● **Dataset entries**
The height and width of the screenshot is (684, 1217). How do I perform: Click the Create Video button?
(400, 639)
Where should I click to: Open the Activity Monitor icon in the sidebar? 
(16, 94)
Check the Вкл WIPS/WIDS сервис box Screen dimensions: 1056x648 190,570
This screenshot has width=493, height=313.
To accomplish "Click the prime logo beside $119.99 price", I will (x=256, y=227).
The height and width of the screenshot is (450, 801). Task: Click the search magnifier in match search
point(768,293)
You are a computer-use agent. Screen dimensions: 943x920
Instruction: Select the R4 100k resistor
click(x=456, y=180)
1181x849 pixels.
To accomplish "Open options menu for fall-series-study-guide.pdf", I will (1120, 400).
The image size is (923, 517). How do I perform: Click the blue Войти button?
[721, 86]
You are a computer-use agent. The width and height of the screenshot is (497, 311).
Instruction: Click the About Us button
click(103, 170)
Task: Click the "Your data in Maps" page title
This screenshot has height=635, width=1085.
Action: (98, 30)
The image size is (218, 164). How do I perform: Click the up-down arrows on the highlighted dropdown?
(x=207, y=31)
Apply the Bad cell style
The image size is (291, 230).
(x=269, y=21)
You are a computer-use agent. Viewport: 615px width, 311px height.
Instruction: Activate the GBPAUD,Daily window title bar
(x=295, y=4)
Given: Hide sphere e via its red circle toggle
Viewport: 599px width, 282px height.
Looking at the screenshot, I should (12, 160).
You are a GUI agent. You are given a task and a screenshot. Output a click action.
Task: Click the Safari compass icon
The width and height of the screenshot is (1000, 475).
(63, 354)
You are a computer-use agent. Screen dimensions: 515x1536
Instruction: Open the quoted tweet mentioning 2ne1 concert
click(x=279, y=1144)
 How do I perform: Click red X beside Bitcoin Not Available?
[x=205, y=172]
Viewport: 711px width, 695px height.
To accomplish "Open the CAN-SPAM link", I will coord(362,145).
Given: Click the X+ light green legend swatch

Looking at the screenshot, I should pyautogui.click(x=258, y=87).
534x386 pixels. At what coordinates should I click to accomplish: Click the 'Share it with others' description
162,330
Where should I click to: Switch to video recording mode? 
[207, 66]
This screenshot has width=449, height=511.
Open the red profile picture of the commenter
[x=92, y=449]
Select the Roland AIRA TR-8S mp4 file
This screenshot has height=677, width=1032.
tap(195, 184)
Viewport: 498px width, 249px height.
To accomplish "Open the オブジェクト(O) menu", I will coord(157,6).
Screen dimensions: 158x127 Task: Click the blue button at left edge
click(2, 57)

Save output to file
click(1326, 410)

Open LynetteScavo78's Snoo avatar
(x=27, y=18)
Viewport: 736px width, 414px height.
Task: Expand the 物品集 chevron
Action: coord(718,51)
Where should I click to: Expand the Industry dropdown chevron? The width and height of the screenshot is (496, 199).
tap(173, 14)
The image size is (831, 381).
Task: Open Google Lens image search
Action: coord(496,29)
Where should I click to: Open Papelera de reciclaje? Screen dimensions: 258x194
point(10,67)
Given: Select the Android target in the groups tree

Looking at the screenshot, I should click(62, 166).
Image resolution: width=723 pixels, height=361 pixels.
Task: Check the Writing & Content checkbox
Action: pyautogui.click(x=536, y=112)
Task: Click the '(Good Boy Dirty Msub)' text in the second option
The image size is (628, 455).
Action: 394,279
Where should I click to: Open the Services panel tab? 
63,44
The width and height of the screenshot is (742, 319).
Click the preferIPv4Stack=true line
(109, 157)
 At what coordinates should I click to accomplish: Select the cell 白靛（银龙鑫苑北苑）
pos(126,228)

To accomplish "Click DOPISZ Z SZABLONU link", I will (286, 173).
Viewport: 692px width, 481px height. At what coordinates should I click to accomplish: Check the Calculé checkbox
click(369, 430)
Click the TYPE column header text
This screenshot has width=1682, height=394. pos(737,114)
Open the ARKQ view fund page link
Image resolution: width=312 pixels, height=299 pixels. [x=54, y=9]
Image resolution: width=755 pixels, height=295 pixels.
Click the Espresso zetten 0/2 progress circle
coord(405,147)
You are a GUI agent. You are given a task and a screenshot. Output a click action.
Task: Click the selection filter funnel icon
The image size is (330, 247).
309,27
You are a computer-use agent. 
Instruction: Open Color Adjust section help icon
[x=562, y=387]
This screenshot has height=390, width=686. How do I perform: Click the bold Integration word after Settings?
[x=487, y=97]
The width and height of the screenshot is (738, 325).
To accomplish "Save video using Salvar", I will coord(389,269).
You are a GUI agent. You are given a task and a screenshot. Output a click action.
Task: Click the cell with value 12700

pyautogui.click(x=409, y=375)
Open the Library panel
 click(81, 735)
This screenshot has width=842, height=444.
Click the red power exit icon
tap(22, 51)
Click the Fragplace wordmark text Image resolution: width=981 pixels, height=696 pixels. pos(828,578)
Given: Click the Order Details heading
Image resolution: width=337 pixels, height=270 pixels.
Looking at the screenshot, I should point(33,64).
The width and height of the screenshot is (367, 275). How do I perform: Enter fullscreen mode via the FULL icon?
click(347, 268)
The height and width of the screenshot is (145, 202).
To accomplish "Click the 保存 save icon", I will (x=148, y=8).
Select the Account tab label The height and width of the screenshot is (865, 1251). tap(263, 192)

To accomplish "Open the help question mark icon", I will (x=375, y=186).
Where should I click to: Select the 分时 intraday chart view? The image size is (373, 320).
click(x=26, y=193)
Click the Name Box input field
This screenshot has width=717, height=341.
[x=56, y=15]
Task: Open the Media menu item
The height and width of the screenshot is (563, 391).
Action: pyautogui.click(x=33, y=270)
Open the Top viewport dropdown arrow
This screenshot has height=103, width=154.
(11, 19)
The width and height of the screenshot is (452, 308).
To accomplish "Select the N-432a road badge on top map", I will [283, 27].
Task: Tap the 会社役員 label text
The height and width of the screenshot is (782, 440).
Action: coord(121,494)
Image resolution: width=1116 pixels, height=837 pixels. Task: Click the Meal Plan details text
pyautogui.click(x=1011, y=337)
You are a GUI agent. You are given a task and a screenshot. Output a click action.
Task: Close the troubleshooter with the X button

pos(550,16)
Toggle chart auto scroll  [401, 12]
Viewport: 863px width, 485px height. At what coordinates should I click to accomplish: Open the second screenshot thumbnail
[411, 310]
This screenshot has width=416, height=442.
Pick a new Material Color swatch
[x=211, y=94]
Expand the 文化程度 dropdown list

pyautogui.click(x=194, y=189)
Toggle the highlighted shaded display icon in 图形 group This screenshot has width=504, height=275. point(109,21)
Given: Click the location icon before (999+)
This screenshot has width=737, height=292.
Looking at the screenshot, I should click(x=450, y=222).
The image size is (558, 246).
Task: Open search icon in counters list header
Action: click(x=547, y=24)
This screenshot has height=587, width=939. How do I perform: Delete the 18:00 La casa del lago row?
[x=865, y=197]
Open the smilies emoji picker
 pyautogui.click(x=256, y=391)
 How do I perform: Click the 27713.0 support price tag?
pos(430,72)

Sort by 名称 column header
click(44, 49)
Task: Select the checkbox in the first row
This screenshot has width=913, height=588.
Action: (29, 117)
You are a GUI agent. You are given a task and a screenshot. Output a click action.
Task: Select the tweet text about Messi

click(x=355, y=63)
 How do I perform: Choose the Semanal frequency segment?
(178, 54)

● **Work request**
All of the material is to be copied word for word.

● **Exercise answer**
The height and width of the screenshot is (684, 1217). How do I perform: Click the Create Video button?
(400, 639)
Where should I click to: Open the Activity Monitor icon in the sidebar? 
(16, 94)
Check the Вкл WIPS/WIDS сервис box Screen dimensions: 1056x648 190,570
This screenshot has width=493, height=313.
To accomplish "Click the prime logo beside $119.99 price", I will (x=256, y=227).
The height and width of the screenshot is (450, 801). Task: Click the search magnifier in match search
point(768,293)
You are a computer-use agent. Screen dimensions: 943x920
Instruction: Select the R4 100k resistor
click(x=456, y=180)
1181x849 pixels.
To accomplish "Open options menu for fall-series-study-guide.pdf", I will (1120, 400).
The image size is (923, 517). How do I perform: Click the blue Войти button?
[721, 86]
You are a computer-use agent. The width and height of the screenshot is (497, 311).
Instruction: Click the About Us button
click(103, 170)
Task: Click the "Your data in Maps" page title
This screenshot has height=635, width=1085.
Action: (98, 30)
The image size is (218, 164). How do I perform: Click the up-down arrows on the highlighted dropdown?
(x=207, y=31)
Apply the Bad cell style
The image size is (291, 230).
(x=269, y=21)
You are a computer-use agent. Viewport: 615px width, 311px height.
Instruction: Activate the GBPAUD,Daily window title bar
(x=295, y=4)
Given: Hide sphere e via its red circle toggle
Viewport: 599px width, 282px height.
Looking at the screenshot, I should (12, 160).
You are a GUI agent. You are given a task and a screenshot. Output a click action.
Task: Click the Safari compass icon
The width and height of the screenshot is (1000, 475).
(63, 354)
You are a computer-use agent. Screen dimensions: 515x1536
Instruction: Open the quoted tweet mentioning 2ne1 concert
click(x=279, y=1144)
 How do I perform: Click red X beside Bitcoin Not Available?
[x=205, y=172]
Viewport: 711px width, 695px height.
To accomplish "Open the CAN-SPAM link", I will coord(362,145).
Given: Click the X+ light green legend swatch

Looking at the screenshot, I should pyautogui.click(x=258, y=87).
534x386 pixels. At what coordinates should I click to accomplish: Click the 'Share it with others' description
162,330
Where should I click to: Switch to video recording mode? 
[207, 66]
This screenshot has width=449, height=511.
Open the red profile picture of the commenter
[x=92, y=449]
Select the Roland AIRA TR-8S mp4 file
This screenshot has height=677, width=1032.
tap(195, 184)
Viewport: 498px width, 249px height.
To accomplish "Open the オブジェクト(O) menu", I will coord(157,6).
Screen dimensions: 158x127 Task: Click the blue button at left edge
click(2, 57)

Save output to file
click(1326, 410)

Open LynetteScavo78's Snoo avatar
(x=27, y=18)
Viewport: 736px width, 414px height.
Task: Expand the 物品集 chevron
Action: coord(718,51)
Where should I click to: Expand the Industry dropdown chevron? The width and height of the screenshot is (496, 199).
tap(173, 14)
The image size is (831, 381).
Task: Open Google Lens image search
Action: coord(496,29)
Where should I click to: Open Papelera de reciclaje? Screen dimensions: 258x194
point(10,67)
Given: Select the Android target in the groups tree

Looking at the screenshot, I should click(62, 166).
Image resolution: width=723 pixels, height=361 pixels.
Task: Check the Writing & Content checkbox
Action: pyautogui.click(x=536, y=112)
Task: Click the '(Good Boy Dirty Msub)' text in the second option
The image size is (628, 455).
Action: 394,279
Where should I click to: Open the Services panel tab? 
63,44
The width and height of the screenshot is (742, 319).
Click the preferIPv4Stack=true line
(109, 157)
 At what coordinates should I click to accomplish: Select the cell 白靛（银龙鑫苑北苑）
pos(126,228)

To accomplish "Click DOPISZ Z SZABLONU link", I will (286, 173).
Viewport: 692px width, 481px height. At what coordinates should I click to accomplish: Check the Calculé checkbox
click(369, 430)
Click the TYPE column header text
This screenshot has width=1682, height=394. pos(737,114)
Open the ARKQ view fund page link
Image resolution: width=312 pixels, height=299 pixels. [x=54, y=9]
Image resolution: width=755 pixels, height=295 pixels.
Click the Espresso zetten 0/2 progress circle
coord(405,147)
You are a GUI agent. You are given a task and a screenshot. Output a click action.
Task: Click the selection filter funnel icon
The image size is (330, 247).
309,27
You are a computer-use agent. 
Instruction: Open Color Adjust section help icon
[x=562, y=387]
This screenshot has height=390, width=686. How do I perform: Click the bold Integration word after Settings?
[x=487, y=97]
The width and height of the screenshot is (738, 325).
To accomplish "Save video using Salvar", I will coord(389,269).
You are a GUI agent. You are given a task and a screenshot. Output a click action.
Task: Click the cell with value 12700

pyautogui.click(x=409, y=375)
Open the Library panel
 click(81, 735)
This screenshot has width=842, height=444.
Click the red power exit icon
tap(22, 51)
Click the Fragplace wordmark text Image resolution: width=981 pixels, height=696 pixels. pos(828,578)
Given: Click the Order Details heading
Image resolution: width=337 pixels, height=270 pixels.
Looking at the screenshot, I should point(33,64).
The width and height of the screenshot is (367, 275). How do I perform: Enter fullscreen mode via the FULL icon?
click(347, 268)
The height and width of the screenshot is (145, 202).
To accomplish "Click the 保存 save icon", I will (x=148, y=8).
Select the Account tab label The height and width of the screenshot is (865, 1251). tap(263, 192)

To accomplish "Open the help question mark icon", I will (x=375, y=186).
Where should I click to: Select the 分时 intraday chart view? The image size is (373, 320).
click(x=26, y=193)
Click the Name Box input field
This screenshot has width=717, height=341.
[x=56, y=15]
Task: Open the Media menu item
The height and width of the screenshot is (563, 391).
Action: pyautogui.click(x=33, y=270)
Open the Top viewport dropdown arrow
This screenshot has height=103, width=154.
(11, 19)
The width and height of the screenshot is (452, 308).
To accomplish "Select the N-432a road badge on top map", I will [283, 27].
Task: Tap the 会社役員 label text
The height and width of the screenshot is (782, 440).
Action: coord(121,494)
Image resolution: width=1116 pixels, height=837 pixels. Task: Click the Meal Plan details text
pyautogui.click(x=1011, y=337)
You are a GUI agent. You are given a task and a screenshot. Output a click action.
Task: Close the troubleshooter with the X button

pos(550,16)
Toggle chart auto scroll  [401, 12]
Viewport: 863px width, 485px height. At what coordinates should I click to accomplish: Open the second screenshot thumbnail
[411, 310]
This screenshot has width=416, height=442.
Pick a new Material Color swatch
[x=211, y=94]
Expand the 文化程度 dropdown list

pyautogui.click(x=194, y=189)
Toggle the highlighted shaded display icon in 图形 group This screenshot has width=504, height=275. point(109,21)
Given: Click the location icon before (999+)
This screenshot has width=737, height=292.
Looking at the screenshot, I should click(x=450, y=222).
The image size is (558, 246).
Task: Open search icon in counters list header
Action: click(x=547, y=24)
This screenshot has height=587, width=939. How do I perform: Delete the 18:00 La casa del lago row?
[x=865, y=197]
Open the smilies emoji picker
 pyautogui.click(x=256, y=391)
 How do I perform: Click the 27713.0 support price tag?
pos(430,72)

Sort by 名称 column header
click(44, 49)
Task: Select the checkbox in the first row
This screenshot has width=913, height=588.
Action: (29, 117)
You are a GUI agent. You are given a task and a screenshot. Output a click action.
Task: Select the tweet text about Messi

click(x=355, y=63)
 How do I perform: Choose the Semanal frequency segment?
(178, 54)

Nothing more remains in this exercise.